Vassily Kandinsky, Composition VII, 1913, huile sur toile, 200 × 300 cm/©Wikimedia Commons/domaine public


L’œuvre picturale, par-delà l’intellect, s’adresse au corps sensible dans son ensemble. Son contact a le pouvoir de dilater notre rapport au sensible, faisant de nous des observatrices et des observateurs plus attentifs aux subtilités qui ponctuent notre lien au monde.


Observer la façon dont notre être résonne au contact de l’œuvre a priori inerte, observer la façon dont celle-ci nous met en mouvement, affine notre champ de conscience et lève le voile sur la puissance de l’œuvre comme outil de médiation de notre développement.
******
CONSIGNE A ->
Relevez, d'après la légende placée en tête du texte source, l'artiste, le titre, l'année, la technique et les dimensions du tableau.
CONSIGNE B ->
Indiquez si chacun des énoncés suivants concorde avec le texte source, en citant à l'appui les mots décisifs du texte.
(i) L'œuvre picturale s'adresse uniquement à l'intellect.
(ii) Le contact avec l'œuvre peut nous rendre plus attentifs aux subtilités de notre lien au monde.
(iii) Le tableau reproduit date de 1913.

MATÉRIEL FOURNI ->
******
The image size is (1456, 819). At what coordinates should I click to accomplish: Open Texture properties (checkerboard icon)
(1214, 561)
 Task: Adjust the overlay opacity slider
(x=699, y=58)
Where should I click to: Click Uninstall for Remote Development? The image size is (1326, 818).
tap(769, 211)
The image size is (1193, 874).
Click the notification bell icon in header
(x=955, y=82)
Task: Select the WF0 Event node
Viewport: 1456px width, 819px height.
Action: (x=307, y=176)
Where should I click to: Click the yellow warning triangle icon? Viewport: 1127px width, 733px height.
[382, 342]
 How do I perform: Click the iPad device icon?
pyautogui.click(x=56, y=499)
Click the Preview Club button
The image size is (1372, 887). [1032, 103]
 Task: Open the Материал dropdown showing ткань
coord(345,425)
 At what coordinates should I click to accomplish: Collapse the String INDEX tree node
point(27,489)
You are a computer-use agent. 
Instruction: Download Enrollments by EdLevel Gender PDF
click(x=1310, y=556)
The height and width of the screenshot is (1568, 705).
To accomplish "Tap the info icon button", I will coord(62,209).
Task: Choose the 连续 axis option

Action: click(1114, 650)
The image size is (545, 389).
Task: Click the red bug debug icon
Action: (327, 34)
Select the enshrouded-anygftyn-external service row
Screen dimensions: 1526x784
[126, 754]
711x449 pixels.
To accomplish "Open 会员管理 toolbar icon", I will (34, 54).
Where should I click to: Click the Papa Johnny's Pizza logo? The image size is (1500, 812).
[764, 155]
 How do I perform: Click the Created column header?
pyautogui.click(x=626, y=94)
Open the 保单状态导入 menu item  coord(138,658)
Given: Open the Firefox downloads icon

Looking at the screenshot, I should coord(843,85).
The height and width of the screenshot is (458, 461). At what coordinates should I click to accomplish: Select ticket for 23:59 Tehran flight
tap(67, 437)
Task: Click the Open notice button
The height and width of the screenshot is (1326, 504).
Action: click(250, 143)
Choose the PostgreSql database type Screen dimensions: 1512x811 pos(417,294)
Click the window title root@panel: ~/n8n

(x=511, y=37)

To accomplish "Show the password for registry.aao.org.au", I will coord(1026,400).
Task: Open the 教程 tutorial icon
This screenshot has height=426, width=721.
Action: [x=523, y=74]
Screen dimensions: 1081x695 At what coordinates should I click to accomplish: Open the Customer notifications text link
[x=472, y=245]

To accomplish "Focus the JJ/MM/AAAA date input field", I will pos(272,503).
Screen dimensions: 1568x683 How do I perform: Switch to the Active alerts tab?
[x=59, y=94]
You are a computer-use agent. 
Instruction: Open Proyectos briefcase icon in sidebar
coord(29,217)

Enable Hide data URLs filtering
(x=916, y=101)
******
RÉPONSE A ->
- Artiste : Vassily Kandinsky
- Titre : Composition VII
- Année : 1913
- Technique : huile sur toile
- Dimensions : 200 × 300 cm

RÉPONSE B ->
(i) Non : « L’œuvre picturale, par-delà l’intellect, s’adresse au corps sensible dans son ensemble. »
(ii) Oui : « faisant de nous des observatrices et des observateurs plus attentifs aux subtilités qui ponctuent notre lien au monde ».
(iii) Oui : « Composition VII, 1913 ».